Signe Amanda Georgina Hebbe (30 July 1837 – 14 February, 1925), was a Swedish soprano, actress, and theatre pedagogue.
Signe Hebbe was born in Värnamo to the journalist Vendela Hebbe and Clemens Hebbe. In 1848, at the age of eleven, she studied music at the Lindblad pianoschool, at the school of the Royal Swedish Opera and for Karolina Bock. From 1852–1854, she studied at the conservatory in Berlin. She debuted in a dramatic part in the Royal Dramatic Theatre in 1855, but did not succeed in spoken drama and continued to study singing.
She was accepted at the Paris conservatory in 1856, where she became the first singer from Scandinavia to receive a medal. She instructed in plastic at the conservatory and was the teacher of Sarah Bernhardt when she was the replacement of Élie during his absence in 1860. Francesco Lamperti developed her singing in Milan and studied Adelaide Ristori and Ernesto Rossi for her dramatic talent.

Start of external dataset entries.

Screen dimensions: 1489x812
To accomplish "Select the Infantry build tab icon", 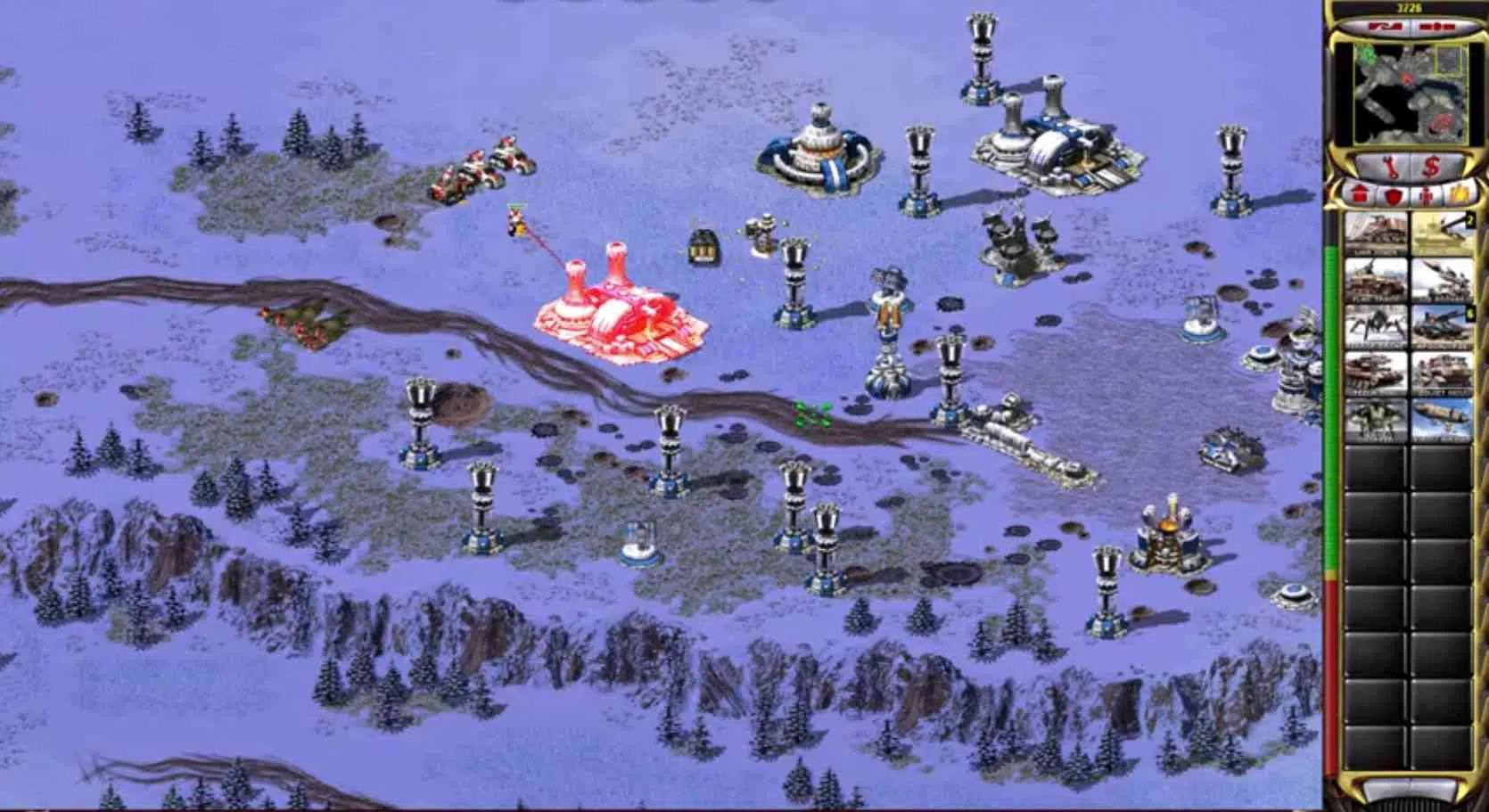I will pyautogui.click(x=1426, y=195).
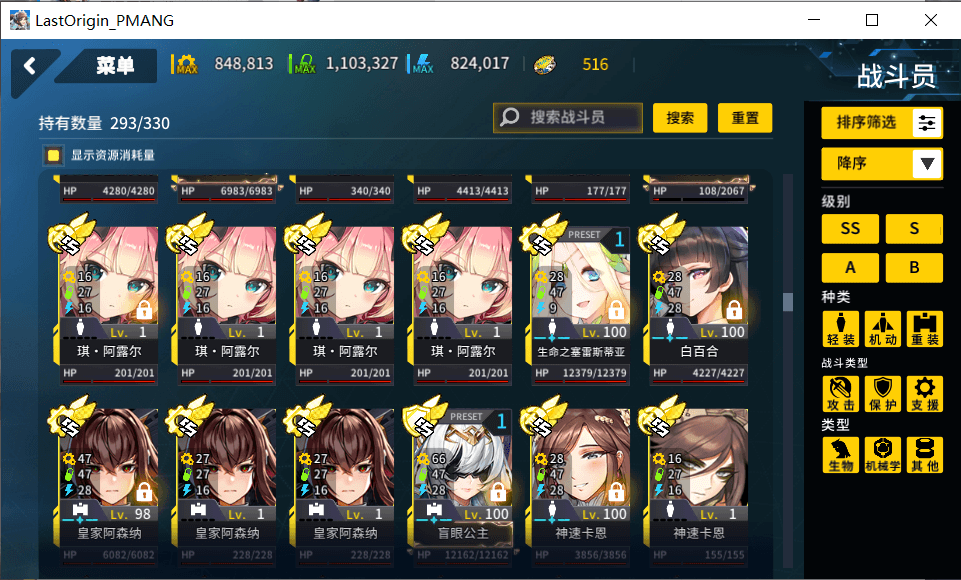Choose the 支援 support role filter
Screen dimensions: 961x580
click(925, 394)
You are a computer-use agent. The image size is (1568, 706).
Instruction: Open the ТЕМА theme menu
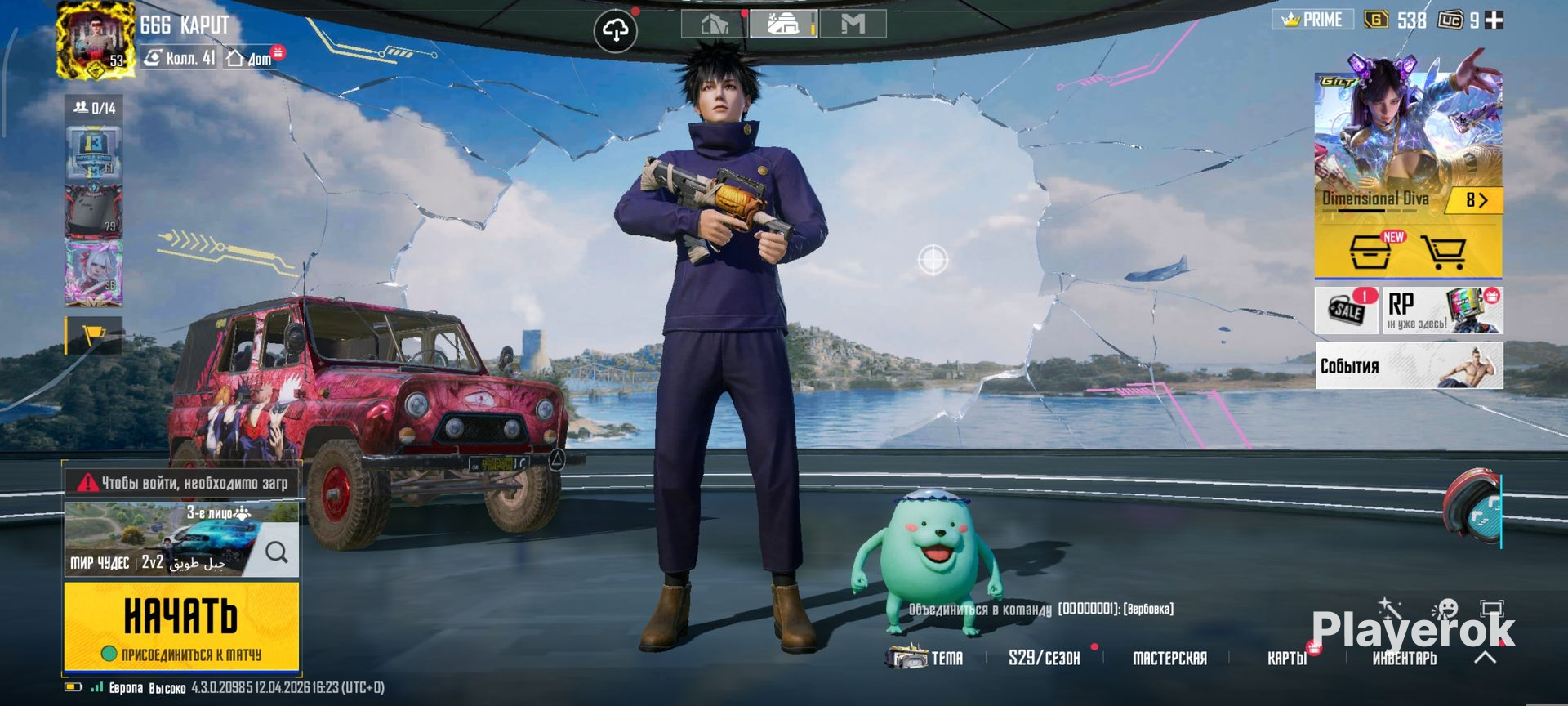931,658
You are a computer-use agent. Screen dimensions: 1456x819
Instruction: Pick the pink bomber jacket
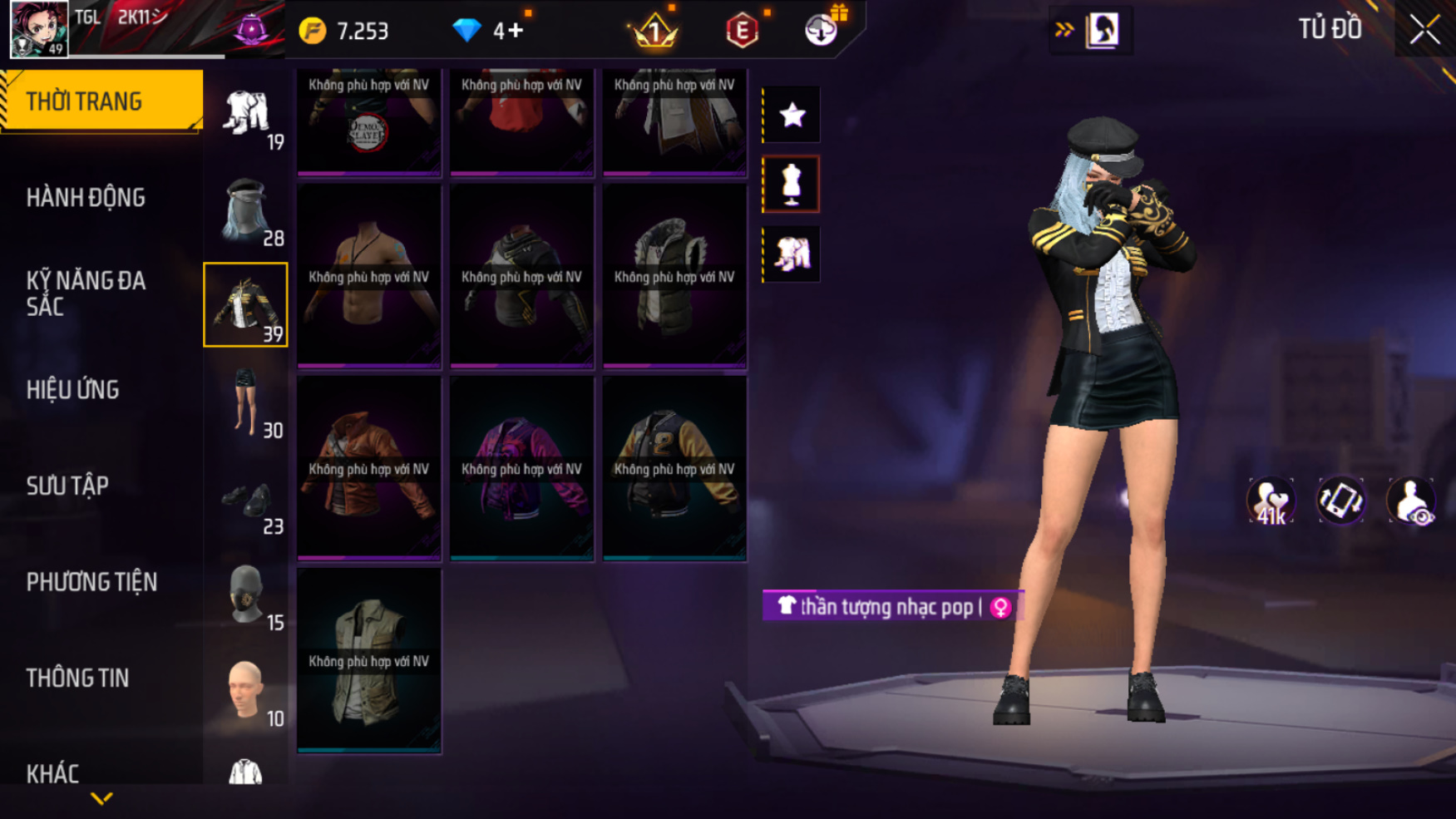point(521,468)
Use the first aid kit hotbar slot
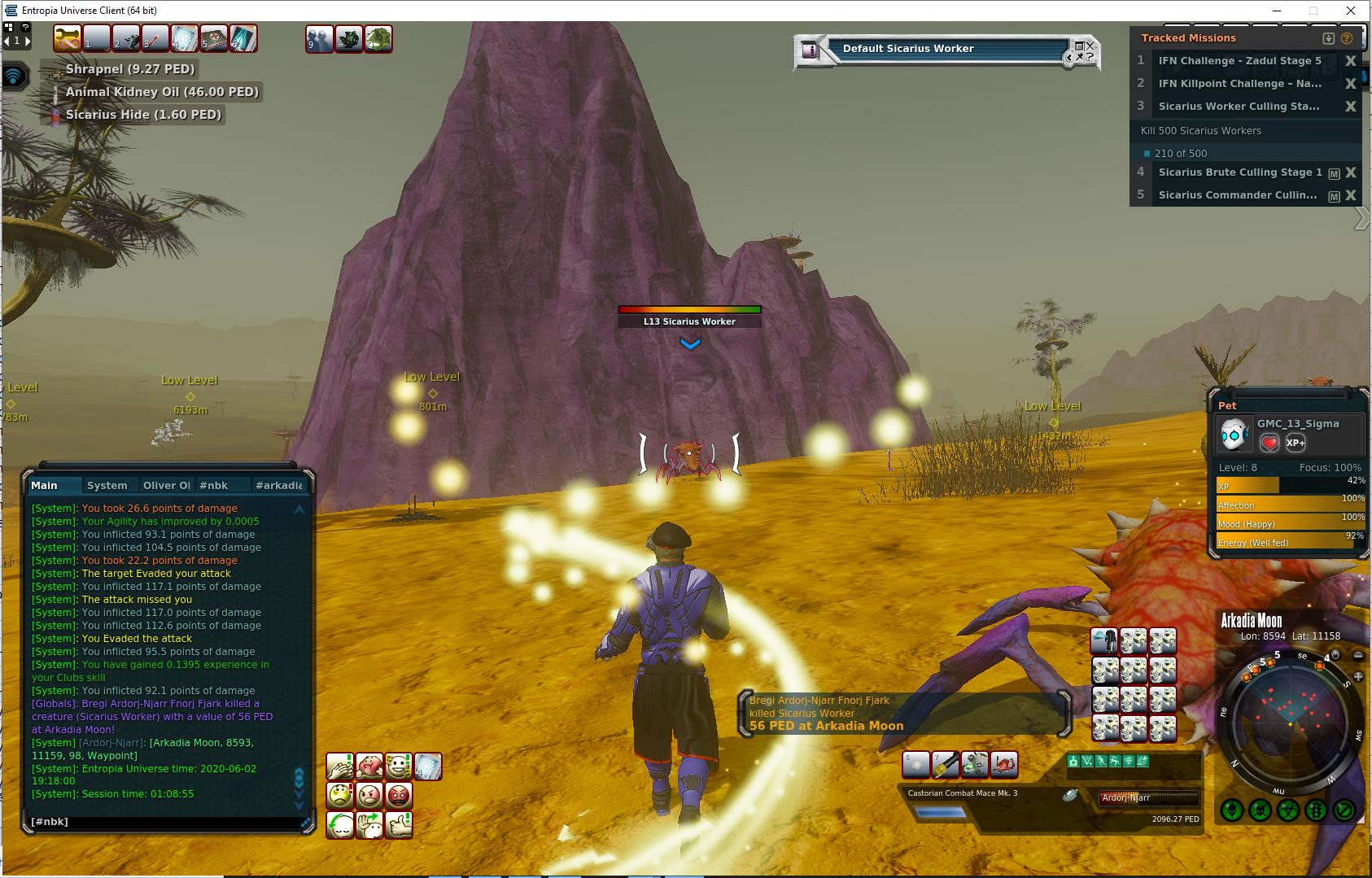The height and width of the screenshot is (878, 1372). [214, 38]
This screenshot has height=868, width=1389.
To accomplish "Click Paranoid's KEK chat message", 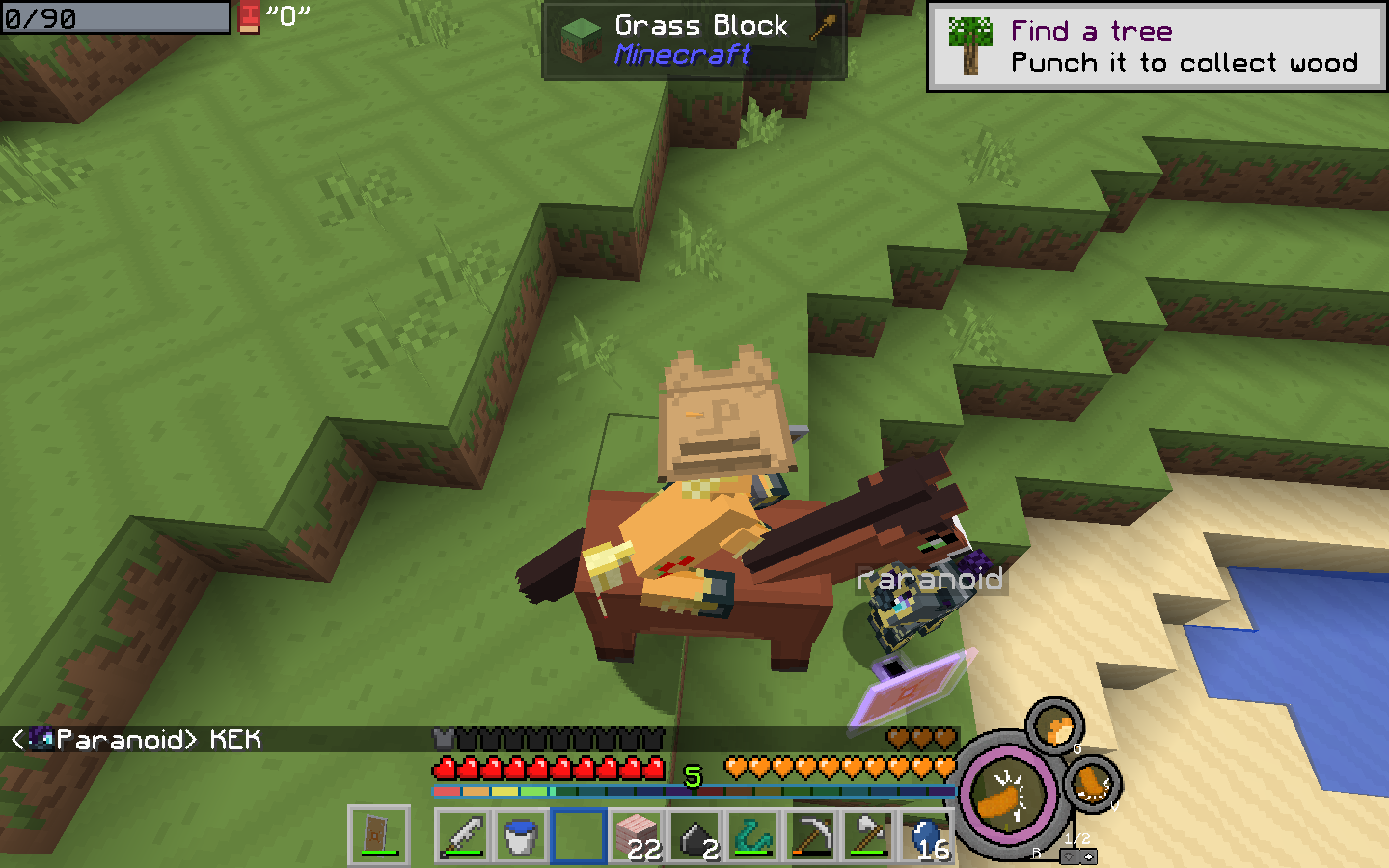I will tap(137, 740).
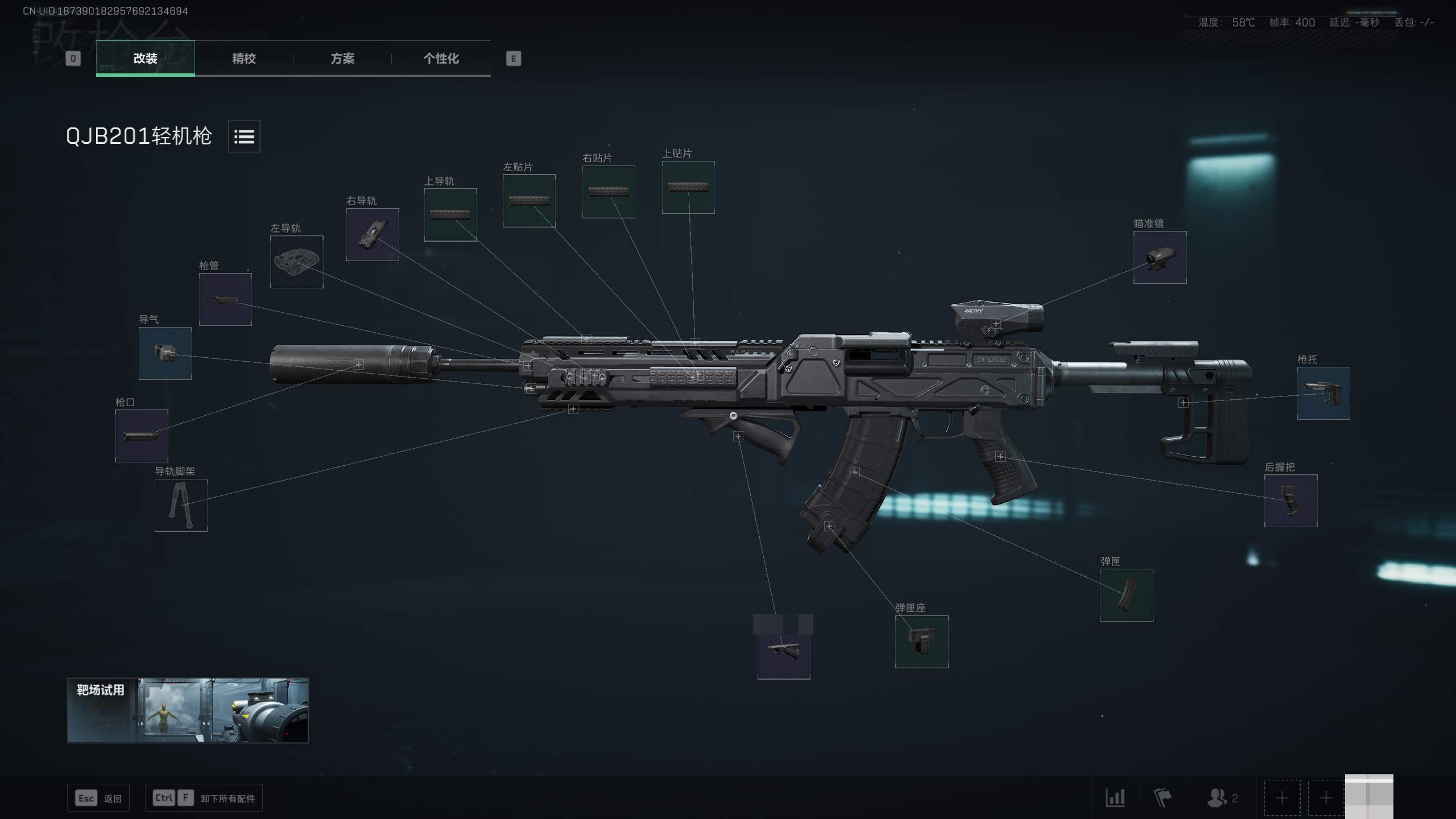Open the 瞄准镜 scope slot
The height and width of the screenshot is (819, 1456).
[1160, 257]
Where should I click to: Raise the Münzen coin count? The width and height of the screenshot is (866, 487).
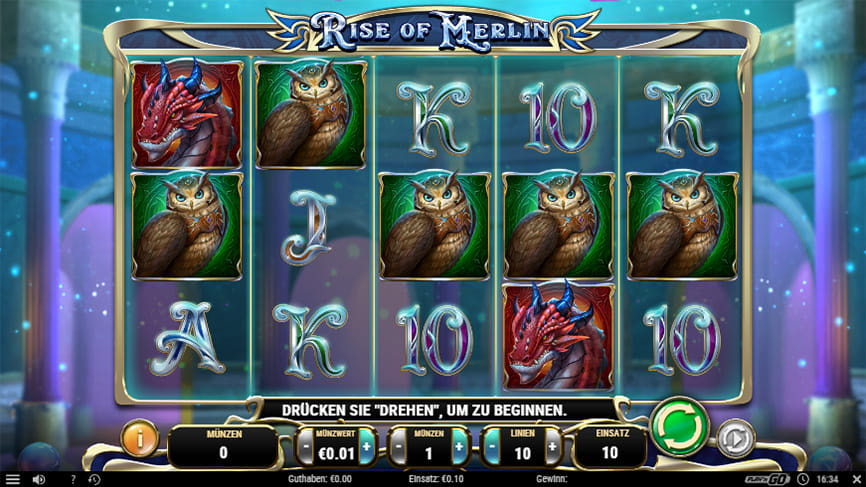pyautogui.click(x=459, y=446)
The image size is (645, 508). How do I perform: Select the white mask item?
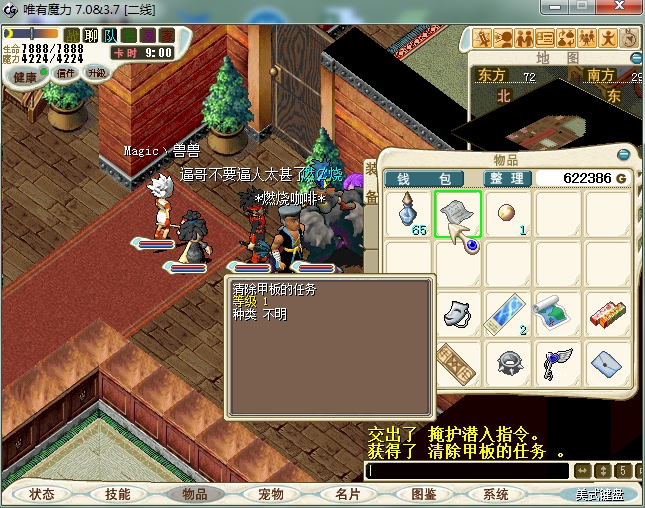pyautogui.click(x=458, y=312)
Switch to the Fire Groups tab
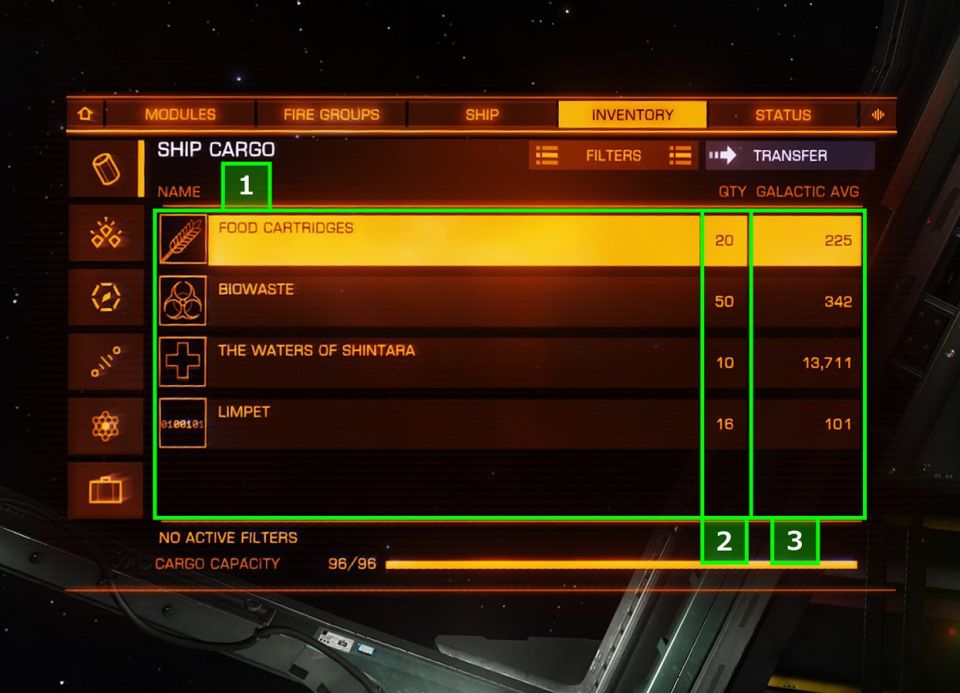Screen dimensions: 960x693 tap(331, 115)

She sang in Lyon from1861 and 1862, debuted in Frankfurt and was employed at the court theatre of Mannheim, Nationaltheater Mannheim. Between 1864 and 1879, she toured Europe and sang in Stockholm, Karlsruhe, Köpenhamn, Théâtre Lyrique in Paris, Warszawa, Geneva, Milano, Palermo, Helsingfors, and Oslo. As an actor, she was criticized for her way of acting, as she did not like to interpret the female parts as weak, but wanted to give them a more independent interpretation than the Victorian age wanted to view women.